May 29, 2026
One of the first concerns people have when starting carnivore is how they'll handle restaurants. We live in a world where every menu is built around carbs. Bread baskets, pasta entrees, rice bowls, buns on everything. It can feel like the the whole food system is designed to break your diet.
The good news: eating out on carnivore is actually easier than most people think. You just need a game plan. After a lot of trial and error, Ive figured out what works at every type of restaurant, from fast food joints to steak houses to family gatherings where the host serves nothing but salad and pasta.
Here's the practical playbook.
The Golden Rule: Order the Protein, Ditch the Rest
Every restaurant has meat. Every single one. Even vegan places usually have eggs or something animal-based. Your job is simple: find the protein and ask them to leave off everything that comes with it. You don't need to explain your diet, justify your choices, or apologize. Just order what you want.
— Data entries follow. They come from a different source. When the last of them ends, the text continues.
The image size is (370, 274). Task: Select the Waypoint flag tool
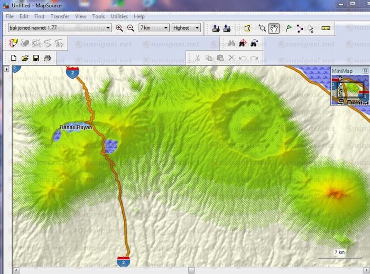[289, 28]
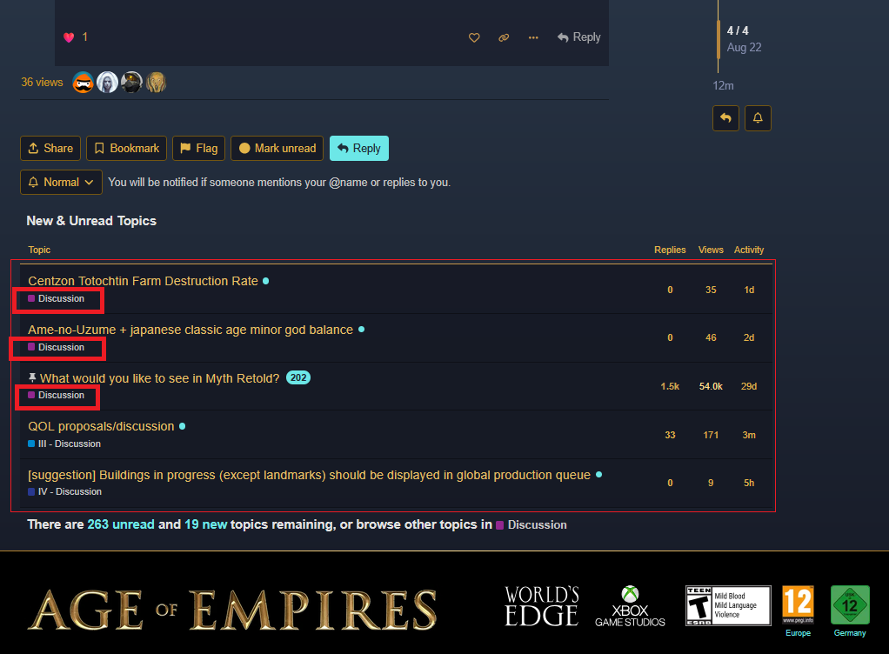
Task: Copy post link via chain icon
Action: pyautogui.click(x=504, y=37)
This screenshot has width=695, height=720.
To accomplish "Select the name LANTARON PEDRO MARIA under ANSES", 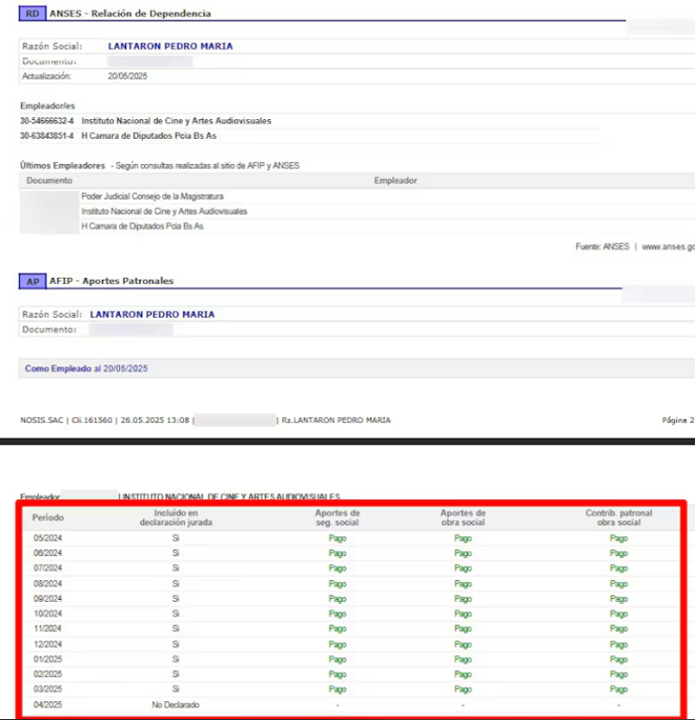I will 171,46.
If the server asks why you don't want the rice, just say you're hungry and want more meat. They won't argue. They'll probably bring you extra steak. Works every time.
The key is confidence. If you act like ordering a bunless burger with extra patties is totally normal, the server will treat it like it's totally normal. Because honestly, it is. Restaurants deal with dietary requests all day long. Gluten-free, keto, paleo, dairy-free, vegan. Your carnivore order is not the weirdest thing they'll hear today.
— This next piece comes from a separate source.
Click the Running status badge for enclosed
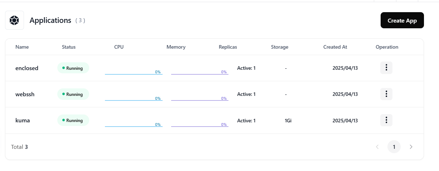 73,68
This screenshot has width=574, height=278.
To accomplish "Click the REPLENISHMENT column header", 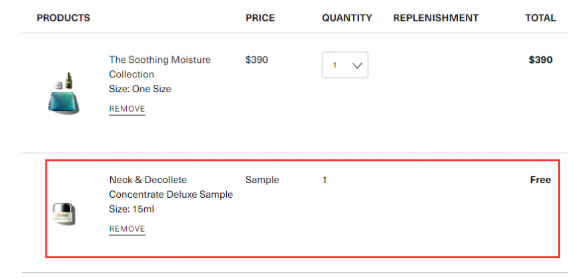I will 436,17.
Steakhouses: Your Natural Habitat
Steakhouses are where carnivores thrive. This is your territory. You don't need to modify anything because the menu is already built for you.
Order a ribeye or a New York strip. Ask for it cooked in butter or tallow if they have it. Most steakhouses use canola oil on the grill by default, so asking for butter doesn't hurt. Get a side of steamed broccoli or asparagus for the table if you're with other people, but you don't have to eat it. Double the meat instead.
Some steakhouses offer bone marrow as an appetizer. Get it. It's pure animal fat and it's delicious. If they have oysters on the half shell, those are great too. Oysters are one of the most nutrient-dense foods on the planet and they're fully carnivore-approved.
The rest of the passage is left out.